La législation sur les réseaux numériques (ADN) modernisera le cadre juridique de la connectivité afin de stimuler l’innovation et les investissements dans une infrastructure numérique avancée et résiliente dans l’Union européenne.
Sur la base du code des communications électroniques de l’UE adopté en 2018, la proposition de règlement sur les réseaux numériques a été adoptée le 21 janvier 2026. Compte tenu de la transformation technologique et du contexte géopolitique, une infrastructure numérique de pointe est fondamentale pour l’économie et la société européennes.
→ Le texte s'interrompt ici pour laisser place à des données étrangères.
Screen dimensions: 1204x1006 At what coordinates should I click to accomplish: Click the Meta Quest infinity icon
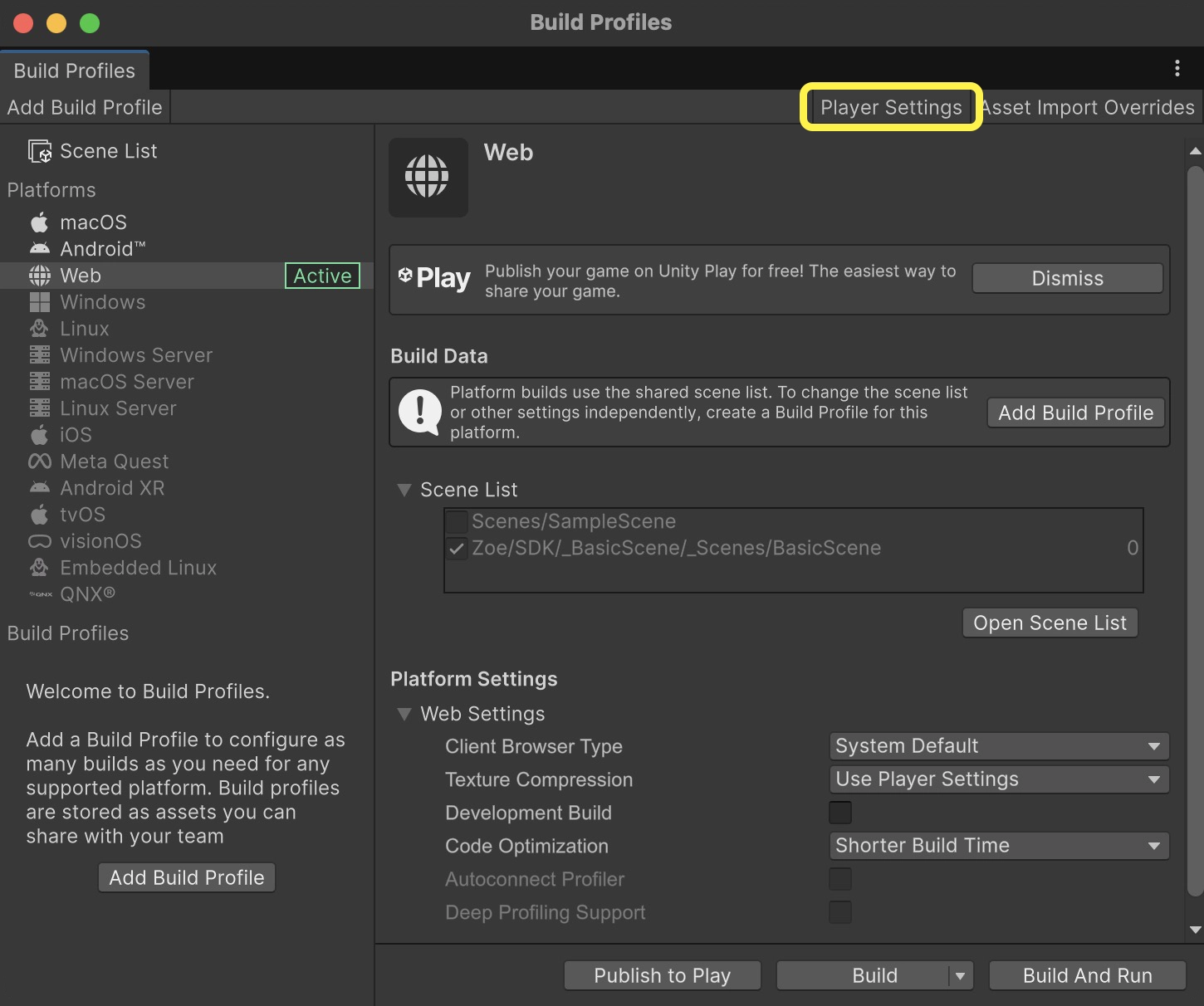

La Commission a reçu un retour d’information très complet sur le livre blanc intitulé «Comment maîtriser les besoins de l’Europe en matière d’infrastructures numériques?», publié en février 2024, ainsi que sur l’appel à contributions de juin 2025, qui a sollicité la contribution des États membres, de la société civile, de l’industrie et des universitaires sur l’initiative ADN. Les rapports Draghi et Letta ont analysé l’état du secteur des communications électroniques dans l’UE et conclu qu’il reste fragmenté en 27 marchés nationaux, et que les opérateurs européens continuent de se heurter à des obstacles pour opérer au-delà des frontières et se développer. Cela limite leur capacité à investir, à innover et à rivaliser avec leurs homologues mondiaux.
Le rapport Niinistö sur la préparation civile et militaire a souligné les défis auxquels l’UE est confrontée pour garantir la disponibilité et les capacités des infrastructures et services critiques. Il est nécessaire d'éviter ou de réduire les dépendances, par exemple dans les communications par satellite, et de développer les capacités de réaction aux crises.
Pour relever ces défis, l’ADN vise à créer un cadre juridique simplifié et plus harmonisé, qui stimule l’innovation et l’investissement dans des infrastructures numériques résilientes et avancées qui sont essentielles pour permettre l’adoption de l’IA, de l’informatique en nuage, de l’espace et d’autres technologies innovantes.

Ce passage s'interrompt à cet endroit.